Seeking the Best Return On Investment: Creating a Framework for STEM Longevity
Celebrating which programs are working, while finding consensus on which can scale up.
OUTCOME: Produce a national leadership consensus on implementing programs that demonstrate success and can scale to a national level.
Extending the Welcome Mat: Attracting and Retaining STEM Majors
Thursday, June 28
10:45 am – 11:45 am
Gary R. Bertoline, PhD, Dean, College of Technology, Purdue University
Mark R. Ginsberg, PhD, Dean, College of Education and Human Development, George Mason University
Christine McEntee, CEO, American Geophysical Union
James M. Gentile, PhD, President and CEO, Research Corporation for Science Advancement (moderator)
Less than half of students who start out majoring in STEM graduate with such a degree. Reasons range from unpreparedness to boring coursework to feeling out of place. The recent PCAST report recommends engaging students in active learning, closing the math-preparation gap, and replacing standard laboratory courses with discovery-based research courses as possible solutions. Panelists will discuss these recommendations as well as other ways to improve the undergraduate learning experience and increase the retention rate. In addition, they will examine teaching methods that have proven successful at their institutions and what universities can do, beyond the classroom, to keep students on the STEM track.

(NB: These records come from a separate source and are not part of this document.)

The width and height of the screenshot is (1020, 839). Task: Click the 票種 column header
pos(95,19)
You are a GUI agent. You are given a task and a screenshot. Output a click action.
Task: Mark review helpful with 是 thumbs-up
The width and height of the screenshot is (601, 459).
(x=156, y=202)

Strengthening STEM Philanthropy:
Investing in the Best
Thursday, June 28
2:30 pm – 3:30 pm
Michele Cahill, Vice President, National Program, Carnegie Corporation of New York
Linda Rosen, CEO, Change the Equation
Beth Shiroishi, President, AT&T Foundation
Michael Simpson, D.Env., STEM Council Chair, Fellow and Senior Principal Leader, CSC
David J. Ferrero, EdD, Senior Program Officer, US Programs, Education, Bill & Melinda Gates Foundation (moderator)
This session will explore several leading foundation models that emulate results, partnership, and collaboration and what sets them apart from other STEM programs. You will be able to identify core themes to apply to your program, open up a new framework of partnering for success, and hear from foundation experts on just what makes these programs a wise investment for their foundation. How do these organizations create metrics that matter? What tools do they leverage to capture their results? How can you leverage the framework of their model to integrate and apply to your funding strategy?

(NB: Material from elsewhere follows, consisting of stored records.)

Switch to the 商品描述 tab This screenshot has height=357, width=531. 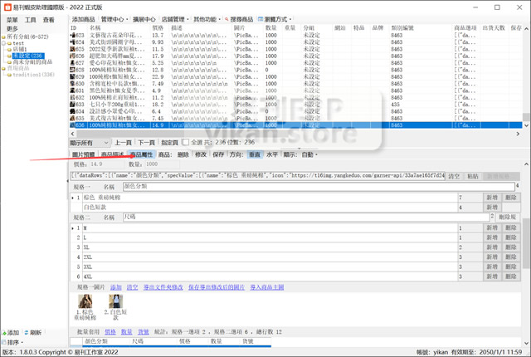click(112, 154)
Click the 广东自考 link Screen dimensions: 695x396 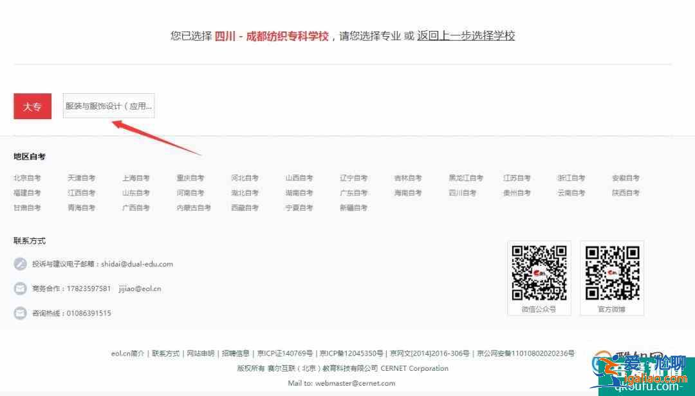click(x=353, y=193)
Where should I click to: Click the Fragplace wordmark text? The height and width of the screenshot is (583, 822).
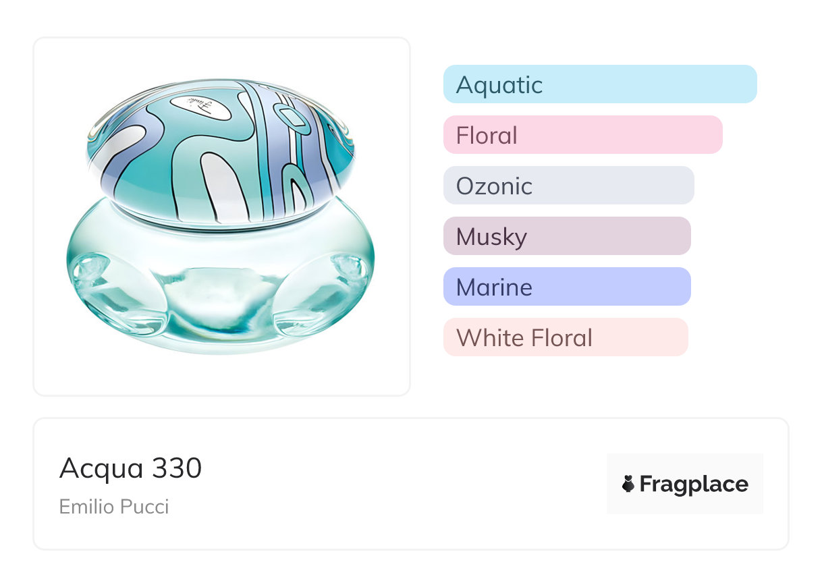tap(693, 484)
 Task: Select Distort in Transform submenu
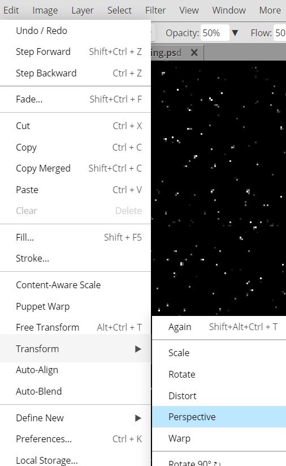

Implementing the New STEM Standards in U.S. Schools
Thursday, June 28
3:45 pm – 4:45 pm
Diane J. Briars, PhD, Immediate Past President, National Council of Supervisors of Mathematics
Auditi Chakravarty, Vice President, AP Curriculum, Instruction, and Assessment, The College Board
Robert J. Morse, Director of Data Research, U.S. News & World Report
Stephen L. Pruitt, PhD, Vice President for Content, Research and Development, Achieve
Susan Bodary, Partner, Education First (moderator)
The Common Core, the new Science Standards, and the redesign of the AP Science courses are all part of a national effort to expand the pipeline of students prepared for success in STEM majors and careers. These new standards focus on deep understanding of key STEM concepts and on hands-on application of these concepts inside and outside the classroom. This panel will provide an overview of the new standards and the efforts underway to implement them.
New Undergraduate Education Models for New Workforce Needs
Friday, June 29
9:45 am – 10:45 am
Eric Chapman, Deputy Director, University of Maryland Cybersecurity Center
Debbie Hughes, Associate Director of STEM Policy and Programs, Business-Higher Education Forum
Christopher Valentino, Director & Technical Fellow, Northrop Grumman
Stephen Barkanic, Senior Director, STEM Policy and Programs, Business Higher Education Forum (moderator)
Through system dynamic modeling of the U.S. STEM Education pipeline, the Business-Higher Education Forum (BHEF) has demonstrated that the first two years of college represent the highest leverage point for increasing STEM degree attainment, of which over half of undergraduate students currently switch out of a STEM major, and retention, as well as maximizing the return on investment for business to directly influence its workforce needs. As illustrated in the recent report of the President’s Council of Advisors on Science and Technology, increasing college STEM student retention from 40% to 50% would generate two-thirds of the President’s goal to add 1M new STEM graduates. BHEF’s STEM Higher Education and Workforce Project seeks to catalyze
s deep and mutually beneficial partnerships between universities and companies that specifically addresses regional workforce needs, while serving as proof points across the country of intervention strategies that deepen undergraduate STEM learning, increase STEM graduation rates and connect students more effectively with STEM careers. In this session, business and university representatives from two of the pilot projects, Maryland and Missouri, will describe their unique collaborations, the impact their work is having on STEM undergraduate education in these regions, and the implications for STEM higher education nationwide.